▶ **Instruction**
Recast the data from the line containing "You are a computer-use" through the line containing "pos(638,749)" as a numbered list, omitting blank lines and leaving out the pictures.

▶ **Data shown**
┄┄┄┄┄┄┄┄┄┄┄┄┄┄┄┄┄┄┄┄

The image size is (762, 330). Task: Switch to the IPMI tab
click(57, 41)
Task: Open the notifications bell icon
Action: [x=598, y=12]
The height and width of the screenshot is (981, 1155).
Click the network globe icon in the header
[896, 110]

┄┄┄┄┄┄┄┄┄┄┄┄┄┄┄┄┄┄┄┄

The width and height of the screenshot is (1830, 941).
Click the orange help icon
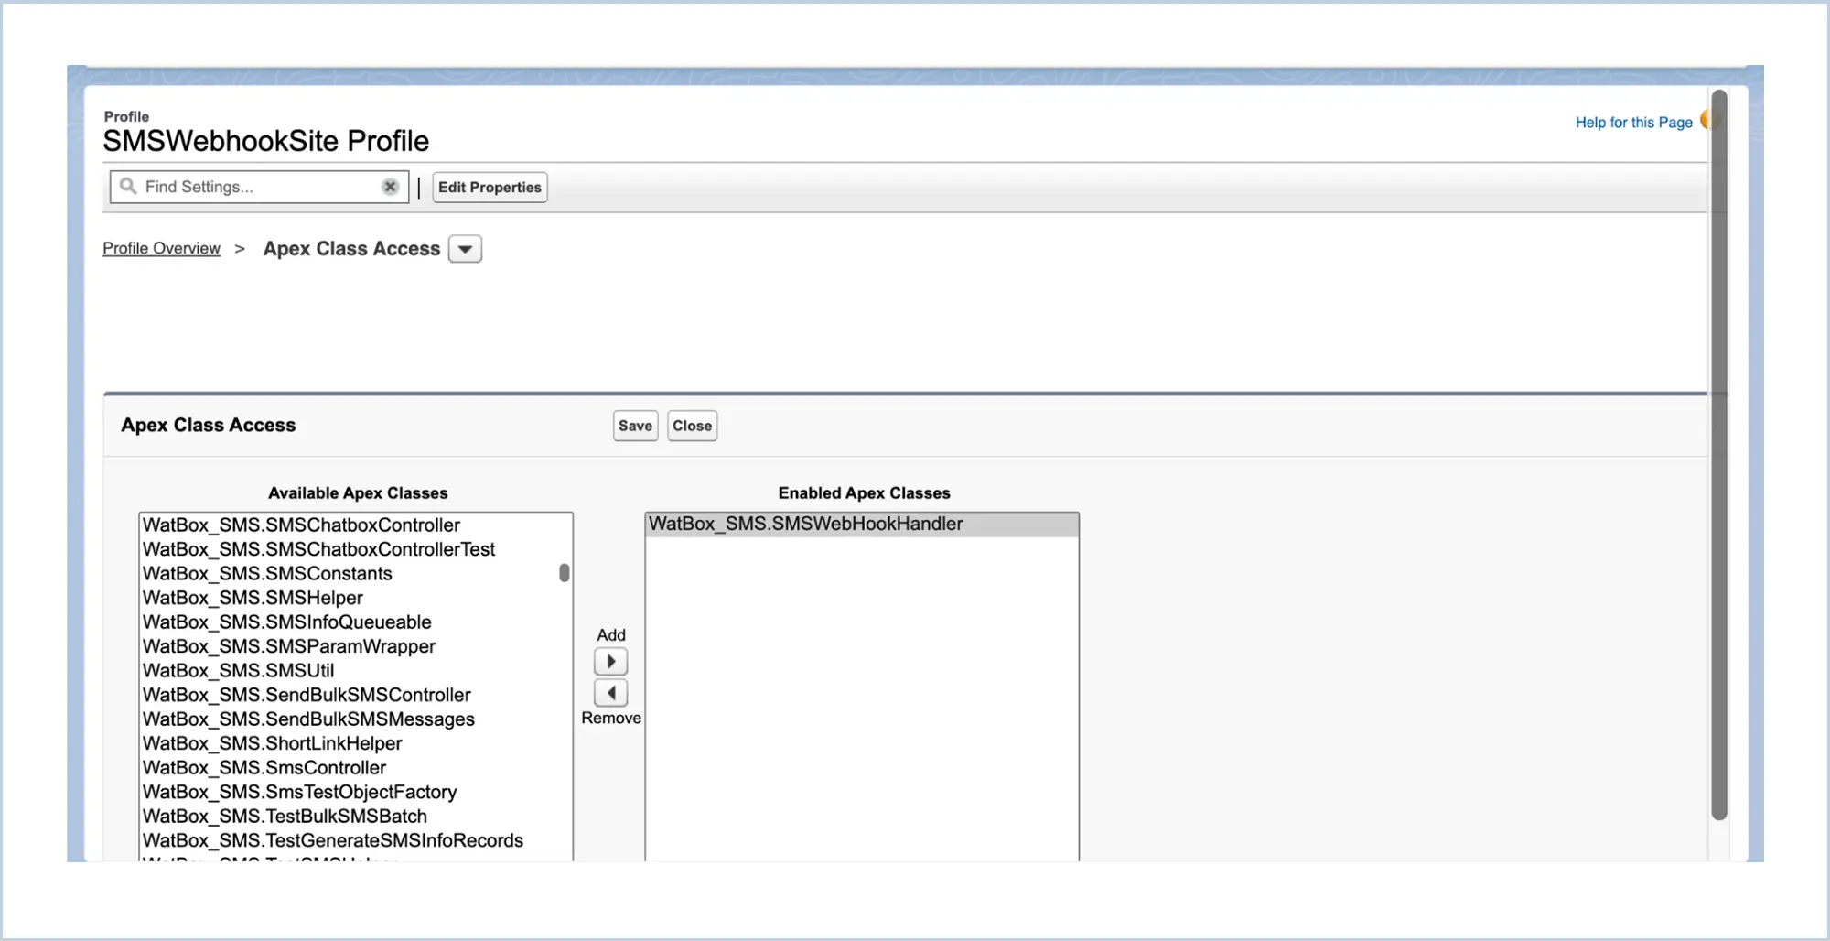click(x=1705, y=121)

┄┄┄┄┄┄┄┄┄┄┄┄┄┄┄┄┄┄┄┄

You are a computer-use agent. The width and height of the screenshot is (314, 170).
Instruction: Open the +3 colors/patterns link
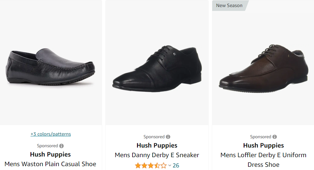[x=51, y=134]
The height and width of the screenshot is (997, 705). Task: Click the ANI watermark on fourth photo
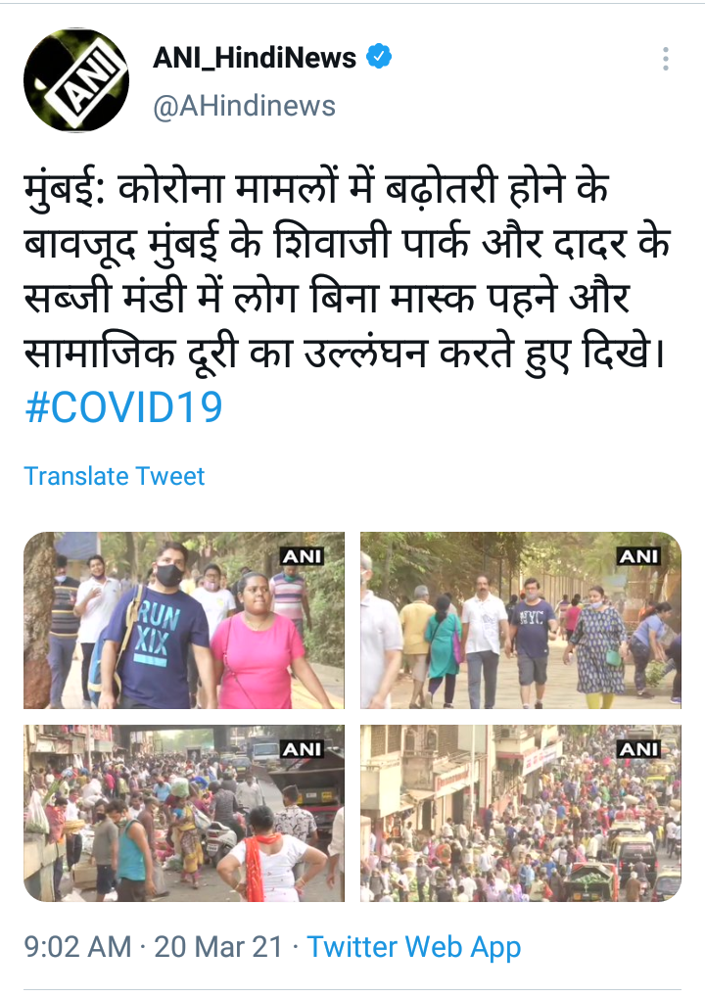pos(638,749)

┄┄┄┄┄┄┄┄┄┄┄┄┄┄┄┄┄┄┄┄

▶ **Task solution**
1. You are a computer-use agent. The width and height of the screenshot is (314, 170).
2. Instruction: Open the +3 colors/patterns link
3. [x=51, y=134]
4. The height and width of the screenshot is (997, 705). Task: Click the ANI watermark on fourth photo
5. pos(638,749)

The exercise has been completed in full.